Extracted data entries
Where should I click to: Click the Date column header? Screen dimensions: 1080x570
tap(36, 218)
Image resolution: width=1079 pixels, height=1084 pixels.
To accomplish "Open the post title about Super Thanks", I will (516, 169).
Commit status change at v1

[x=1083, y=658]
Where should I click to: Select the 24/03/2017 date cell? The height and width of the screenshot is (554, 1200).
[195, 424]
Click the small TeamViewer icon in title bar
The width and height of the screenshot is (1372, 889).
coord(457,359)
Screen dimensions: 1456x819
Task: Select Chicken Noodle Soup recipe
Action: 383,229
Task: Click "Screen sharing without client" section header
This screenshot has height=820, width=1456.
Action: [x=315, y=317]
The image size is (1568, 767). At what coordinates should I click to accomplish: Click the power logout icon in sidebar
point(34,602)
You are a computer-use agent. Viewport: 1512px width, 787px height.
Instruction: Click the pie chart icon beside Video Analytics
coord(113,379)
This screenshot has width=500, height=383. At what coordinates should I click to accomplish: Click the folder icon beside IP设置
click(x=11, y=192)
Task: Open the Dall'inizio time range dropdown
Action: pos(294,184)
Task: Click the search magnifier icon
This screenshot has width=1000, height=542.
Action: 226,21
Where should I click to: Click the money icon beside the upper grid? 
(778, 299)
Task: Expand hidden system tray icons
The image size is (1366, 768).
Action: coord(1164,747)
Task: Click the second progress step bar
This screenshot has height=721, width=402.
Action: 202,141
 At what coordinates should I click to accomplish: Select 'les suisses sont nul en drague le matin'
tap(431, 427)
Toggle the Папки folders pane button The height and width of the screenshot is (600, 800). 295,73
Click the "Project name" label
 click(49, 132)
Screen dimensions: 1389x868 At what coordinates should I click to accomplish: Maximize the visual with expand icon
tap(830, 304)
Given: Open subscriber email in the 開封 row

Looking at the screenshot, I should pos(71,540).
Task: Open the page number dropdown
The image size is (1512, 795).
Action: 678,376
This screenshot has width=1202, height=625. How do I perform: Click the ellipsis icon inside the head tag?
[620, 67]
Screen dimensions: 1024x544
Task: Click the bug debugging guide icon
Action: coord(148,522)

▶ **PROBLEM STATEMENT**
Rewrite everything from the line with "Given: Open subscriber email in the 開封 row" down to the line with "Action: 678,376", replacing "page number" with "page size" and keeping every other character the same.

▶ **RESPONSE**
Given: Open subscriber email in the 開封 row

Looking at the screenshot, I should pos(71,540).
Task: Open the page size dropdown
The image size is (1512, 795).
Action: 678,376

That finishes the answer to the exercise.